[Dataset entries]
§

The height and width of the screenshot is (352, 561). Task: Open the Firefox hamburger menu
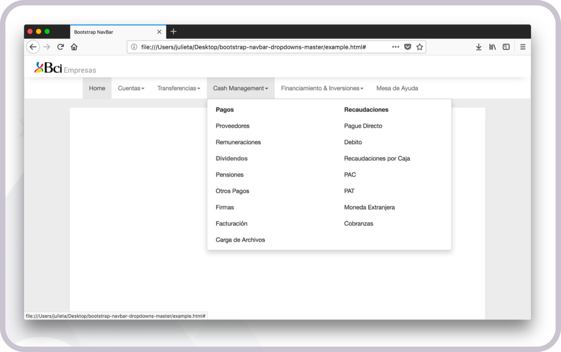[523, 47]
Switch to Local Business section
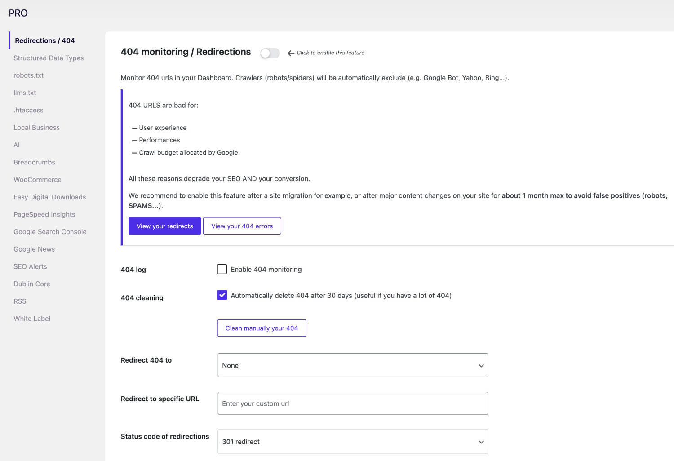 36,128
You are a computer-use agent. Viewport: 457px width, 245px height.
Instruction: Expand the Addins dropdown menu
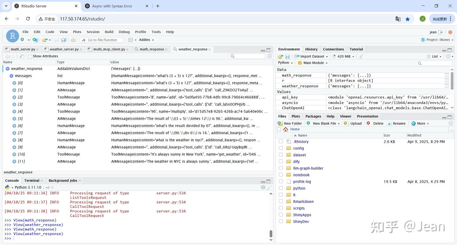[146, 40]
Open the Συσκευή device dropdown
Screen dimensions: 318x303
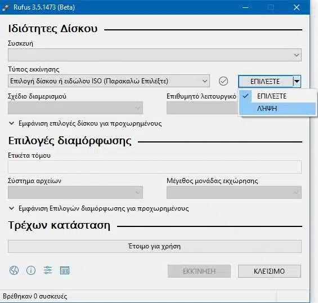coord(155,55)
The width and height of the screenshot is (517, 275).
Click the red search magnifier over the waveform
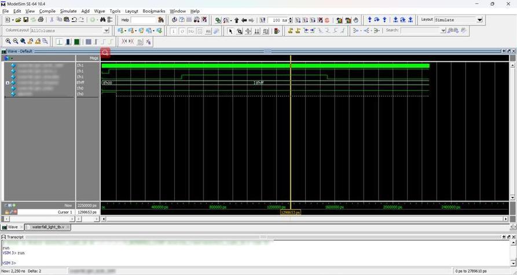(x=105, y=53)
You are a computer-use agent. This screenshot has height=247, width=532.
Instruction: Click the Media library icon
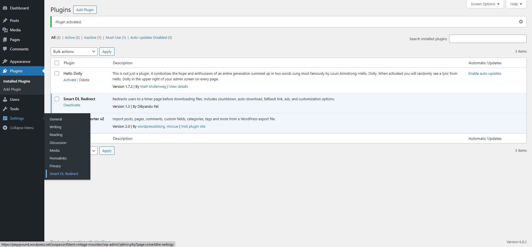click(x=5, y=30)

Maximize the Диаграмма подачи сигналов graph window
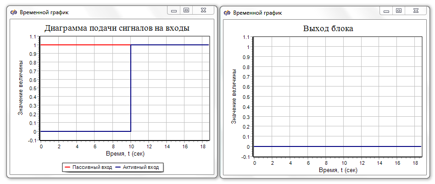pyautogui.click(x=186, y=10)
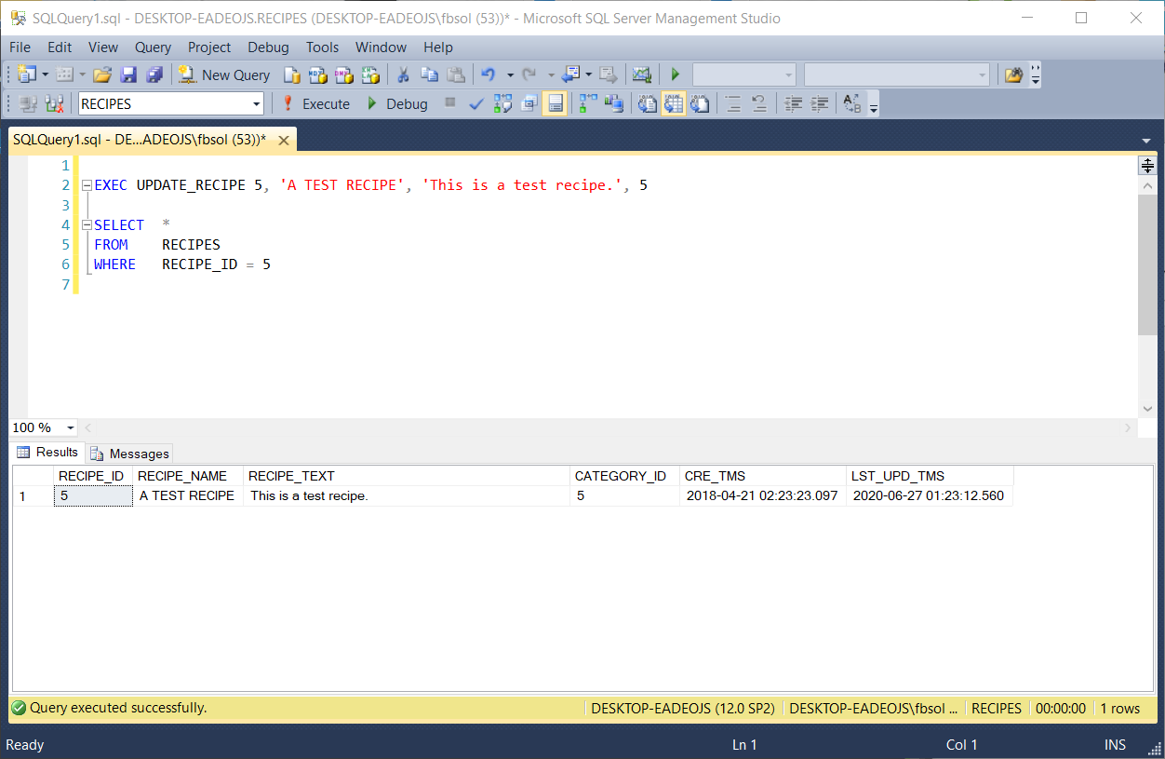Switch to the Messages tab
1165x759 pixels.
tap(130, 454)
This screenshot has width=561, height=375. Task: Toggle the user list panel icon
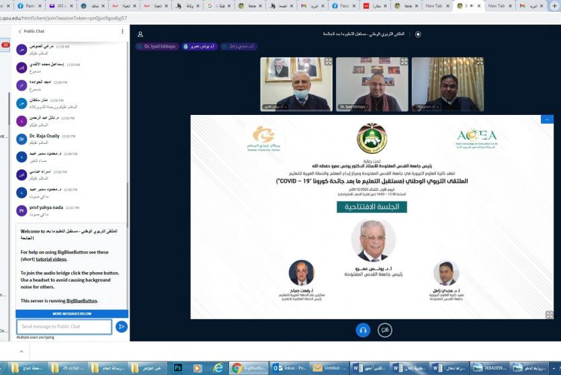click(x=140, y=34)
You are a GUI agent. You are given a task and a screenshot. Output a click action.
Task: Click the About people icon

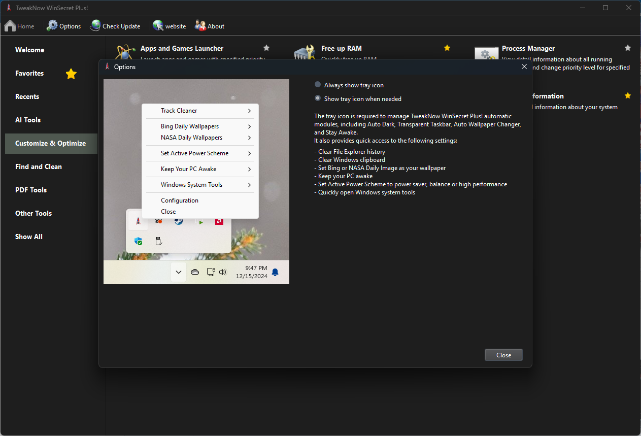point(200,26)

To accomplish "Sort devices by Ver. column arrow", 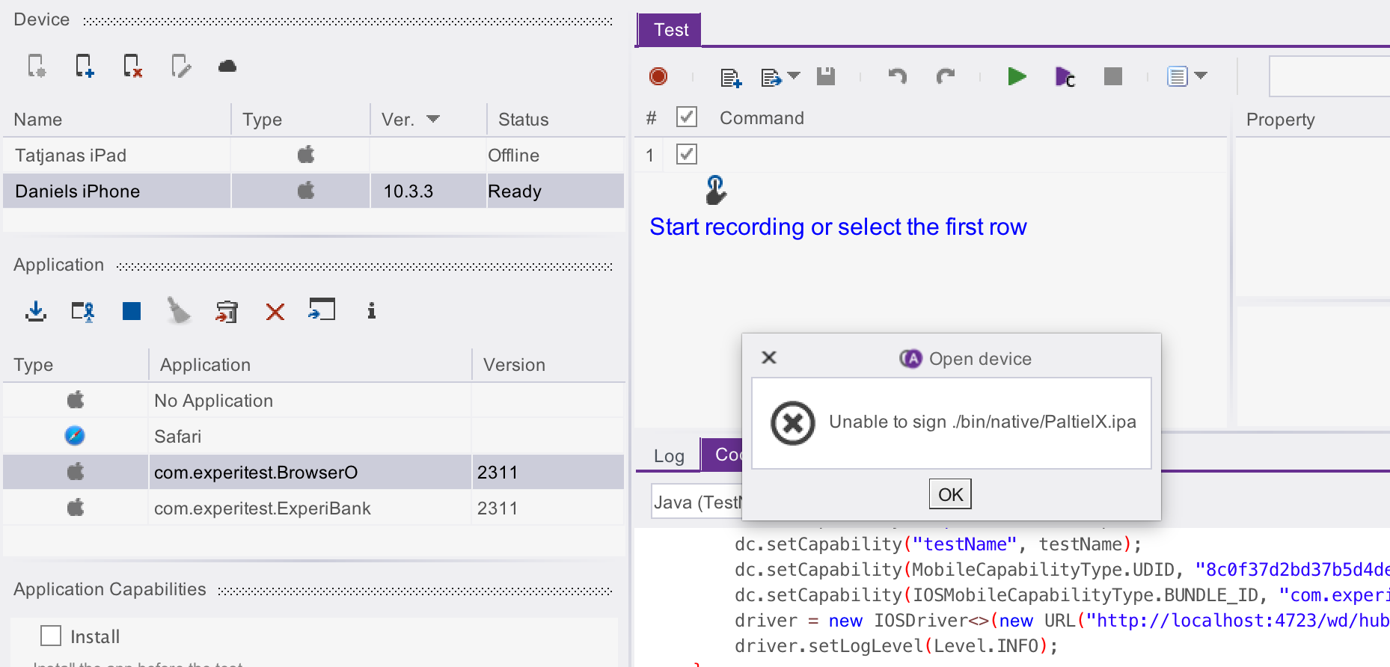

§

# TASK TO CARRY OUT
Because pictures are not wanted, give every entry above again exactly without them.

# SOLUTION
The height and width of the screenshot is (352, 561). Task: Open the Firefox hamburger menu
[523, 47]
Switch to Local Business section
 36,128
You are a computer-use agent. Viewport: 457px width, 245px height.
Instruction: Expand the Addins dropdown menu
[146, 40]
Open the Συσκευή device dropdown
Screen dimensions: 318x303
coord(155,55)
The width and height of the screenshot is (517, 275).
Click the red search magnifier over the waveform
(x=105, y=53)
You are a computer-use agent. This screenshot has height=247, width=532.
Instruction: Click the Media library icon
click(x=5, y=30)

Maximize the Диаграмма подачи сигналов graph window
pyautogui.click(x=186, y=10)
Switch to the Messages tab
1165x759 pixels.
tap(130, 454)
This screenshot has width=561, height=375. Task: Toggle the user list panel icon
click(x=140, y=34)
You are a GUI agent. You are given a task and a screenshot. Output a click action.
Task: Click the About people icon

point(200,26)

To accomplish "Sort devices by Ver. column arrow", 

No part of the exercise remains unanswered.